What is asked: Transcribe the passage of the jubilee trifle text between "Presumably a simple" and "buys these nowadays?).", inclusive.

Text:
○ ○ ○ ○

Presumably a simple dish, with cheap ingredients, the diversity of our nation reflected with influences from cuisines from all over the world, and something which at least gives a nod to being healthy.

Well, no. The winner is a trifle, which in many ways is perfect: simple to make, cheap and universally popular. But in fact, the dish which has been created – lemon Swiss roll and amaretti trifle – is certainly not something which can be knocked up by most home cooks.

In fact, if you want to make it, you had better set aside all four days of the jubilee holiday to spend in the kitchen. Even for a keen cook like myself who enjoys a culinary challenge, it is needlessly complicated. And the ingredient lists is enormous: a dozen eggs, more than a litre of cream, nearly a kilogram of sugar, even four tins of mandarins (who buys these nowadays?).

The result is a hugely sweet but ultimately uninteresting feast of calories, although given that virtually nobody is going to be bothered to actually make it, perhaps that doesn’t matter. But it’s surely an opportunity missed.

Constance Spry’s coronation chicken was a dish designed to celebrate both a monarch and the democracy over which she ruled. It was simple, accessible and cheap. As a result, it has been enduring, as enduring as the Queen whose coronation lent the dish its name.

It was truly reflective of a society which was living under austerity, but which had great hope and optimism for the future, and which was open to new ideas, new cultures and new challenges. It was perfect for its time.

The jubilee trifle is the result of a competition run by an exclusive store (Fortnum & Mason), and is a dish which is only going to be accessible to those rich enough to afford the massive list of ingredients, and who have enough time to make it – or more realistically, can pay someone else to make it for them.

And it largely ignores the many and diverse food cultures with which our country is now blessed.

So a monocultural, rich man’s dish created by the posh and almost certainly out of reach of most ordinary people. Perhaps it’s a perfect dish for 2022 Britain after all.

○ ○ ○ ○

(Records in a dataset)
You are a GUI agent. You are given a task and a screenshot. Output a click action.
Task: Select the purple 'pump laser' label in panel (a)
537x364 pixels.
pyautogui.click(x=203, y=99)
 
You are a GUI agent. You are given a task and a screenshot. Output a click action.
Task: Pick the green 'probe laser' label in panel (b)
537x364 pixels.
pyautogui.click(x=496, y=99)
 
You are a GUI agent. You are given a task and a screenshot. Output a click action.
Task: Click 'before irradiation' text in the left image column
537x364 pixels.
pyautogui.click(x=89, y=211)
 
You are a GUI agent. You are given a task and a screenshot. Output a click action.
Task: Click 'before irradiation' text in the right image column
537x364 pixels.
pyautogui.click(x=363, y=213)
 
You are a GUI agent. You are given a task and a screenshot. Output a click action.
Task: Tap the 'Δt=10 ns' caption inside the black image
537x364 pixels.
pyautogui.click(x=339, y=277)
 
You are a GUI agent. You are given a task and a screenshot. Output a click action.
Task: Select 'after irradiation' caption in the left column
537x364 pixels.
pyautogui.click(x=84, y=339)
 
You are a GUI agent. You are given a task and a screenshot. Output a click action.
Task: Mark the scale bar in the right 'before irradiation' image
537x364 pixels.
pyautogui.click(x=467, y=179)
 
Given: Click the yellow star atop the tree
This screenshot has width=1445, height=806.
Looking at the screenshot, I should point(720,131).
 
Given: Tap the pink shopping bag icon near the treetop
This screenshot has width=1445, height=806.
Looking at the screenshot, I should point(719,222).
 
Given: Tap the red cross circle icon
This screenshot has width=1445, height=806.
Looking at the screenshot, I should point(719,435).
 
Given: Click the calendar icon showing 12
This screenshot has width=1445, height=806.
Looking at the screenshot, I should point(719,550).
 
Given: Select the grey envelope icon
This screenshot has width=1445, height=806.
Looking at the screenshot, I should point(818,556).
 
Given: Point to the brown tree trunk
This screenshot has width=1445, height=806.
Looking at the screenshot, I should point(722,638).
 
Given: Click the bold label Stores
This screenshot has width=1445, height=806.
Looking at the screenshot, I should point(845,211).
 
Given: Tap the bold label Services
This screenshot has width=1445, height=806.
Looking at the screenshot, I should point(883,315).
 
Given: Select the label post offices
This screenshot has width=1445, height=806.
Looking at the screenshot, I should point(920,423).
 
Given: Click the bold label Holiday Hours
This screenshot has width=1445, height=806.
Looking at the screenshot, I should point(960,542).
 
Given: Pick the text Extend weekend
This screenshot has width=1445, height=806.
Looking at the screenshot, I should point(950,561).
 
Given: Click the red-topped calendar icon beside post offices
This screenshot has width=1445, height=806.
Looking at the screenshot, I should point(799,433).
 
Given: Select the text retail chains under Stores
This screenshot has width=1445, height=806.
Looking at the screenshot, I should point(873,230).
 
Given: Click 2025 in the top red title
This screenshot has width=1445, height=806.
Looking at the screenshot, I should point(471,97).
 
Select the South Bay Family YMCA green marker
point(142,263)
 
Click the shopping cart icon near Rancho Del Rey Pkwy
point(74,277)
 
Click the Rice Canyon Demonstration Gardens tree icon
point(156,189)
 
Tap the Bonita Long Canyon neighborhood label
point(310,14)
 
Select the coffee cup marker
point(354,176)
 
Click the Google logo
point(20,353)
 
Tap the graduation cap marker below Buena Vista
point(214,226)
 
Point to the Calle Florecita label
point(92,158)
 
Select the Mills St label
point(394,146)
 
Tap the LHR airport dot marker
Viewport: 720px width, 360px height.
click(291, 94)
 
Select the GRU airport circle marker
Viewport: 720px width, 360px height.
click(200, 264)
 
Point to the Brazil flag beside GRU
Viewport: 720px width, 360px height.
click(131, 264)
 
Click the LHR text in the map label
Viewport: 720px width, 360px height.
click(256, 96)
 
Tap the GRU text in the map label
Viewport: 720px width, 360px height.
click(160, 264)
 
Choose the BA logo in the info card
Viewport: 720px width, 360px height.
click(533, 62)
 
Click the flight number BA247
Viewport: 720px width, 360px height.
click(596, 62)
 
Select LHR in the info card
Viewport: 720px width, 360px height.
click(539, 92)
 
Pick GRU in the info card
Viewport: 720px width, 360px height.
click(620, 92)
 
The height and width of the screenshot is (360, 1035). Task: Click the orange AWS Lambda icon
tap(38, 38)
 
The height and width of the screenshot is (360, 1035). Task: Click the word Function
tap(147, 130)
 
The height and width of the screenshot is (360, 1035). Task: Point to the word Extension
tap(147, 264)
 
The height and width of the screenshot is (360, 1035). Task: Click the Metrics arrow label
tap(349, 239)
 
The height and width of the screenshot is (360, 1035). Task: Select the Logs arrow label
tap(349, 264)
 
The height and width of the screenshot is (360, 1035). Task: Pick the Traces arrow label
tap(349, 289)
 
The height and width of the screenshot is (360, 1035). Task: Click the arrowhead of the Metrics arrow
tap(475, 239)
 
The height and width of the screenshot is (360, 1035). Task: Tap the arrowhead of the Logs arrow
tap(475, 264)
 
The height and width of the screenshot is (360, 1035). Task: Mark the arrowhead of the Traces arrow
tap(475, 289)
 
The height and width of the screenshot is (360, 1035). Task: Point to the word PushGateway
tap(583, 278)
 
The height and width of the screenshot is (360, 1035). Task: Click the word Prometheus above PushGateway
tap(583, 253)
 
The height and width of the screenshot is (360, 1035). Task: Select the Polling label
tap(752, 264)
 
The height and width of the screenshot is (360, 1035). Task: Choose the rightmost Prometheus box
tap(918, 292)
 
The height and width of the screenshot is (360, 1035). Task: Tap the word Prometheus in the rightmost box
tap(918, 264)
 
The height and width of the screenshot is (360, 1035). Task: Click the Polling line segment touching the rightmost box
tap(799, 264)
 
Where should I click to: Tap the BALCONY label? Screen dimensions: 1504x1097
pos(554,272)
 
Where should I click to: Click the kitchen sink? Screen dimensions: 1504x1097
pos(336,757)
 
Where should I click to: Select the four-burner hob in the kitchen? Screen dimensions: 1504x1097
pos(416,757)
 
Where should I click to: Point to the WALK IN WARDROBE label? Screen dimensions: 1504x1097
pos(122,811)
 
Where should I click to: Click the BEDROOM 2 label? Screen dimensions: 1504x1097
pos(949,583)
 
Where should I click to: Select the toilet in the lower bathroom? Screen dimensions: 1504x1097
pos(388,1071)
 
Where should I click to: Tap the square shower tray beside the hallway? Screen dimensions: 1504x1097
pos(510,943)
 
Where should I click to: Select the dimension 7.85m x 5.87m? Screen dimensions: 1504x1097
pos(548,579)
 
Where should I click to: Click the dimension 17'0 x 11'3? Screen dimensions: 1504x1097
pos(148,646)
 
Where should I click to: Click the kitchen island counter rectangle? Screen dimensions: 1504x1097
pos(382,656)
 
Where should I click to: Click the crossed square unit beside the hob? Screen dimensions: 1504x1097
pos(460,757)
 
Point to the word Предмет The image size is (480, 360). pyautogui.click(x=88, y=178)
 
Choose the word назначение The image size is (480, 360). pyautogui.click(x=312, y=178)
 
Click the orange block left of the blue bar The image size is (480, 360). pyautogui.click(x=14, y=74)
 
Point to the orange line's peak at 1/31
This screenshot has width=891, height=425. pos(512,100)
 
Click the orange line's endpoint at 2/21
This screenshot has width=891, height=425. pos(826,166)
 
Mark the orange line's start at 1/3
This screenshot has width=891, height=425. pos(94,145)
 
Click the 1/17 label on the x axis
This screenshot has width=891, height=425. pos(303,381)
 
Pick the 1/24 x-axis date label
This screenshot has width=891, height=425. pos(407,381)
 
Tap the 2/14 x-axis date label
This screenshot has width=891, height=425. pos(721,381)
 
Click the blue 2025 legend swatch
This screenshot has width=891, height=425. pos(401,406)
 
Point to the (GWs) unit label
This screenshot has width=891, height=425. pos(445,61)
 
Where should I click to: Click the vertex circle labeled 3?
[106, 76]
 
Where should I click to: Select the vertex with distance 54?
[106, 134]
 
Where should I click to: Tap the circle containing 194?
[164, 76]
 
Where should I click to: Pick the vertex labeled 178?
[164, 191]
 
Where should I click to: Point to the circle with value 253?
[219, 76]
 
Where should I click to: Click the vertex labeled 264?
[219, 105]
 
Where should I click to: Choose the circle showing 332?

○ ○ ○ ○

Full answer:
Presumably a simple dish, with cheap ingredients, the diversity of our nation reflected with influences from cuisines from all over the world, and something which at least gives a nod to being healthy.

Well, no. The winner is a trifle, which in many ways is perfect: simple to make, cheap and universally popular. But in fact, the dish which has been created – lemon Swiss roll and amaretti trifle – is certainly not something which can be knocked up by most home cooks.

In fact, if you want to make it, you had better set aside all four days of the jubilee holiday to spend in the kitchen. Even for a keen cook like myself who enjoys a culinary challenge, it is needlessly complicated. And the ingredient lists is enormous: a dozen eggs, more than a litre of cream, nearly a kilogram of sugar, even four tins of mandarins (who buys these nowadays?).